The pathophysiological mechanism of white matter hyperintensities of cerebral small vessel disease (CSVD) includes an impaired blood-brain barrier (BBB) with increased permeability. Neuroinflammation likely contributes to the disruption of the BBB in CSVD. Therefore, understanding the molecular mechanism of how neuroinflammation causes BBB damage is essential to preventing BBB disruption in CSVD. Matrix metalloproteinase 9 (MMP-9) contributes to BBB damage in neuroinflammatory diseases. In this study, we observed that interleukin-1β (IL-1β)-induced MMP-9 secretion in pericytes increased BBB permeability to sodium fluorescein (Na-F) by damaging the disruption of VE-cadherin, occludin, claudin-5, and zonula occludin-1 (ZO-1). Melatonin reduced BBB permeability to Na-F and inhibited the disruption of the adherens and tight junction proteins. Melatonin also downregulated MMP-9 and upregulated tissue inhibitor of metalloproteinases 1 (TIMP-1) gene expression, which decreased the MMP-9/TIMP-1 ratio. In addition, nuclear translocation of NF-κB/p65 induced by IL-1β in pericytes upregulated MMP-9 expression, which was inhibited by the NF-κB inhibitor PDTC. However, the NOTCH3 inhibitor DAPT significantly inhibited NF-κB/p65 translocation to the nucleus, while melatonin in combination with DAPT significantly prevented NF-κB/p65 translocation than DAPT alone. Our results suggest that melatonin reduced MMP-9-induced permeability of the BBB. Melatonin reduced MMP-9 expression and activity, which was induced by IL-1β through the regulation of the NOTCH3/NF-κB signaling pathway in pericytes, suggesting that pericytes regulate BBB integrity and function.
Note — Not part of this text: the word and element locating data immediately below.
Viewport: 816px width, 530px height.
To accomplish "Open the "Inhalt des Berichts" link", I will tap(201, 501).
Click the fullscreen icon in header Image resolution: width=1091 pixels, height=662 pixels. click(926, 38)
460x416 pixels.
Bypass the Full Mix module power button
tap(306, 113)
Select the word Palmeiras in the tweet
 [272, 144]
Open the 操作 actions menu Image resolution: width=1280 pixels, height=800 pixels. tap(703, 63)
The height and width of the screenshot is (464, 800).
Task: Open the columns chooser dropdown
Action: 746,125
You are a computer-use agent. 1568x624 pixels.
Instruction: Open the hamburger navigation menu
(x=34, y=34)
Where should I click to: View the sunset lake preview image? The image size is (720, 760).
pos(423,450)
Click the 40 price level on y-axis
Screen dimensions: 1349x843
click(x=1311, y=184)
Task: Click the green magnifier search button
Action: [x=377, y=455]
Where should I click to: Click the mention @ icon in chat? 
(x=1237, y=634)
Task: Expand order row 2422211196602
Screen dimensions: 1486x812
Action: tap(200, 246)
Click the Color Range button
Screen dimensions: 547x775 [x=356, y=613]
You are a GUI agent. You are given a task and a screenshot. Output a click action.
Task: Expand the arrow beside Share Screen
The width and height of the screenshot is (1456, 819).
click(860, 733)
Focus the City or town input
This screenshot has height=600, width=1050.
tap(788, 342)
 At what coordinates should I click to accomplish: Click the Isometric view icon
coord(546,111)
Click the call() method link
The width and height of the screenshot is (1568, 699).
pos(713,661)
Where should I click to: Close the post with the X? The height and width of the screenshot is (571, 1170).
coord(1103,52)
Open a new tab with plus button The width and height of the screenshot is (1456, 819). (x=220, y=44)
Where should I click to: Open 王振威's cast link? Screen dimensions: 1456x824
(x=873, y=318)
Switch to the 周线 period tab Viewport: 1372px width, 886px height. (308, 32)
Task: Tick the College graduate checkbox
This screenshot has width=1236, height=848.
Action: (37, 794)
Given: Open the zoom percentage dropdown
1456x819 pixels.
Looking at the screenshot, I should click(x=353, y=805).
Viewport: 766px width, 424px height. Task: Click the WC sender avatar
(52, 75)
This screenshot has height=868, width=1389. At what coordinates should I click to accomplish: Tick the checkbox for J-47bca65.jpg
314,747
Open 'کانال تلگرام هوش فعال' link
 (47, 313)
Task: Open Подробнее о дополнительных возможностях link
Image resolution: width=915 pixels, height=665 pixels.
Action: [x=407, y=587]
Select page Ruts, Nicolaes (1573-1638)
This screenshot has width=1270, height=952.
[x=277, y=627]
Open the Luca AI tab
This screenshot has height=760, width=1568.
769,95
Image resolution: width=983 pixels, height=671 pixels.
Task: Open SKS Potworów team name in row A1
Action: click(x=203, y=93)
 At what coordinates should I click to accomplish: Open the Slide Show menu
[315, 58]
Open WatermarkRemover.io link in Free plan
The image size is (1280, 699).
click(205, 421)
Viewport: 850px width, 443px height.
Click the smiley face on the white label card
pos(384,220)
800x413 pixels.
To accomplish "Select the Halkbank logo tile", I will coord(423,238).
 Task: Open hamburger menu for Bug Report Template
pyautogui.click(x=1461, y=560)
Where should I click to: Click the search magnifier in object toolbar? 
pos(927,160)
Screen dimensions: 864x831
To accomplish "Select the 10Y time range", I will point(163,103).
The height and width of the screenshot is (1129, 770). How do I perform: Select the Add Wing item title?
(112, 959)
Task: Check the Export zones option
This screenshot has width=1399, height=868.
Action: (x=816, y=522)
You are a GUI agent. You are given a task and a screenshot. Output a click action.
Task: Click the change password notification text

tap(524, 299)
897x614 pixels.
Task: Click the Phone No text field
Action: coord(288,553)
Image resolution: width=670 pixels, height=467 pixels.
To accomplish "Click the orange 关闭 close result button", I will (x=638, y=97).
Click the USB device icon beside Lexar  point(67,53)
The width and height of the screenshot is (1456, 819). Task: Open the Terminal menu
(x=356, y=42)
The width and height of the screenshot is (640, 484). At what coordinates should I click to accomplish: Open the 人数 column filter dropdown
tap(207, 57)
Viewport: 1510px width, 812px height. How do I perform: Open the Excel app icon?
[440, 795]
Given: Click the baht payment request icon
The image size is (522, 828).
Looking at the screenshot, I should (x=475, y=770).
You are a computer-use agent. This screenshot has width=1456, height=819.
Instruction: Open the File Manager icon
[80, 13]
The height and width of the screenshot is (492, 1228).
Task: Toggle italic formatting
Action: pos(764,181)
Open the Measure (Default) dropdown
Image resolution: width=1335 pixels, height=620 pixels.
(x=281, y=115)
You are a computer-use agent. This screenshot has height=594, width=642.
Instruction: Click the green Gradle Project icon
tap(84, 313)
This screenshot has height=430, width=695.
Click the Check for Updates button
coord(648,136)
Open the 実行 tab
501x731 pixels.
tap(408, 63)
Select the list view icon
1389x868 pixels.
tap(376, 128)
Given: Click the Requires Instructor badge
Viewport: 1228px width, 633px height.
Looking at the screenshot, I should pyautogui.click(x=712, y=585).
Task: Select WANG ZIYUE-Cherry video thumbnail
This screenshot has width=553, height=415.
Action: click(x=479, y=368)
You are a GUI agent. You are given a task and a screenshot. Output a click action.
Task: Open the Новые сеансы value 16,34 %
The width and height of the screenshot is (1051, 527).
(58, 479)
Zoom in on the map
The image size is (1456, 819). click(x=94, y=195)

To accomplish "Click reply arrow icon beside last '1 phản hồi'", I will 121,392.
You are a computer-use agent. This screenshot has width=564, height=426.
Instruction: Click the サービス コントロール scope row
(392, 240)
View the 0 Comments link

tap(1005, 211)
CSVD: cerebral small vessel disease; CNS: central nervous system; BBB: blood-brain barrier; IL-1β: interleukin-1β; Na-F: sodium fluorescein; ZO-1: zonula occludin-1; MMP-9: matrix metalloproteinase 9; MMP-2: matrix metalloproteinase 2; TIMP-1: tissue inhibitor of metalloproteinases 1; TIMP-2: tissue inhibitor of metalloproteinases 2; NF-κB: nuclear factor κB; WMH: white matter hyperintensities; MRI: magic resonance imaging; AD: Alzheimer’s disease; PD: Parkinson’s disease; MS: multiple sclerosis; CADASIL: cerebral autosomal-dominant arteriopathy with subcortical infarcts and leukoencephalopathy; α-SMA: α-smooth muscle actin; NG2: neuron-glial antigen 2; vWF: von Willebrand factor; GFAP: glial fibrillary acidic protein; DAPT: N-[N-(3,5-difluorophenacetyl)-1-alanyl]-S-phenylglycine t-butyl ester; PDTC: pyrrolidinedithiocarbamate ammonium; MEL: melatonin; HUVEC: human umbilical vein endothelial cells; hPSC: human pluripotent stem cells; TNF-α: tumor necrosis factor alpha; DAPI: 4′,6-diamidino-2-phenylindole.